Retrieval-augmented generation (RAG). RAG combines a retrieval system (typically a vector database or Amazon Kendra) with a generative model to ground outputs in specific documents. The exam tests the architecture: when RAG is preferred over fine-tuning, what components it requires, and which AWS service is the retrieval layer.
Fine-tuning. Adapting a pre-trained foundation model on domain-specific data to improve performance on that domain. The exam distinguishes fine-tuning from RAG: fine-tuning changes model weights (expensive, persistent); RAG retrieves context at inference time (cheaper, more flexible for frequently changing data).
Model evaluation for generative AI. Metrics like BLEU (machine translation quality), ROUGE (summarization quality), and human evaluation approaches. The exam tests which metric applies to which use case.
Domain 3: Applications of Foundation Models (28%) — What It Actually Tests
Domain 3 is the most AWS-service-heavy domain and the one where most candidates lose the most points. It requires knowing specific AWS AI services by name, purpose, and appropriate use case—not just general AI concepts.
Amazon Bedrock. AWS's managed service for accessing foundation models from multiple providers. Key exam topics: available model providers (Anthropic, AI21 Labs, Cohere, Meta, Stability AI), Bedrock Agents (automated multi-step reasoning workflows), Bedrock Knowledge Bases (RAG implementation), and model evaluation in Bedrock.
Amazon SageMaker. Full ML development platform. AIF-C01 tests SageMaker at a use-case level: SageMaker Studio (development environment), SageMaker Autopilot (automated ML), SageMaker Clarify (bias detection and explainability), and SageMaker Model Monitor (production model drift detection).
Purpose-built AI services. Services the exam matches to specific use cases:
- Amazon Rekognition — image/video analysis (object detection, facial recognition, content moderation)
- Amazon Comprehend — NLP on text (entity recognition, sentiment, key phrases)
- Amazon Transcribe — speech-to-text
- Amazon Translate — language translation
- Amazon Polly — text-to-speech
- Amazon Textract — extracting text and structured data from documents
- Amazon Kendra — enterprise search with natural language
- Amazon Lex — conversational AI (chatbots)
Cost and performance trade-offs. The exam asks you to evaluate which solution is most cost-effective or highest performance for a described use case—when to use a small, cheap model vs. a large, expensive one; when to use a pre-built service vs. building a custom model.

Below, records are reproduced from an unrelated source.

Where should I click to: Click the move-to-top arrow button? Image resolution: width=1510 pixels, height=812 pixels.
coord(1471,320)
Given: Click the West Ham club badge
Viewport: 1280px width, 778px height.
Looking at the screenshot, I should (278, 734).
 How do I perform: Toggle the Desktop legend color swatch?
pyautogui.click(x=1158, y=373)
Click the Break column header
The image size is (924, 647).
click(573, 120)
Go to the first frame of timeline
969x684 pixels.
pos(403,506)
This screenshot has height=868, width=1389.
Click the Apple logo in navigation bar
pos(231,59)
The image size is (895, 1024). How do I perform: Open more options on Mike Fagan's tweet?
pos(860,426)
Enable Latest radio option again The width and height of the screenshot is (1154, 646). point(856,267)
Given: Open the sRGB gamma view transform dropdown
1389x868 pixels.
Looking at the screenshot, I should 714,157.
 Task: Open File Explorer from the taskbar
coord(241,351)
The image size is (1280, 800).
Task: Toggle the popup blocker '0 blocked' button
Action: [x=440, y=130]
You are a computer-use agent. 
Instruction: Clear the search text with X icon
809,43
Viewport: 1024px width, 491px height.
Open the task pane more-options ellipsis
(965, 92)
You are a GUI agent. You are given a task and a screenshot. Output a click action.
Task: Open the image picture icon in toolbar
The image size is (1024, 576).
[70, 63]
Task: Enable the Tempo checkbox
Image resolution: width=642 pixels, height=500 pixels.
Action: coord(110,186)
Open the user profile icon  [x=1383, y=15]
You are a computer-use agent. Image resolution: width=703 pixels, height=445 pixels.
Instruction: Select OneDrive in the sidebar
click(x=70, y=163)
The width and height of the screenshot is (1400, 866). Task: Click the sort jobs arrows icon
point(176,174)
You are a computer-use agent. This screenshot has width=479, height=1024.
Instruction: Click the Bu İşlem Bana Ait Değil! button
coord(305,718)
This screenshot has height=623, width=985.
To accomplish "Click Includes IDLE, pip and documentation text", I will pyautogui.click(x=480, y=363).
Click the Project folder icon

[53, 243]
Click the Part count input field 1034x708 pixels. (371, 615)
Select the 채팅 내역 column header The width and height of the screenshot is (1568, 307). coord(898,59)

Domain 4: Guidelines for Responsible AI (14%) — What It Actually Tests
Domain 4 tests knowledge of AWS's responsible AI framework and the practical techniques for building fairer, more transparent AI systems. The topics:
Bias types in AI systems. Data bias (training data that underrepresents or misrepresents groups), model bias (learned associations that produce discriminatory outputs), and algorithmic bias (structural properties of the algorithm that produce unequal outcomes). Amazon SageMaker Clarify is the AWS tool tested for detecting and measuring bias in models and datasets.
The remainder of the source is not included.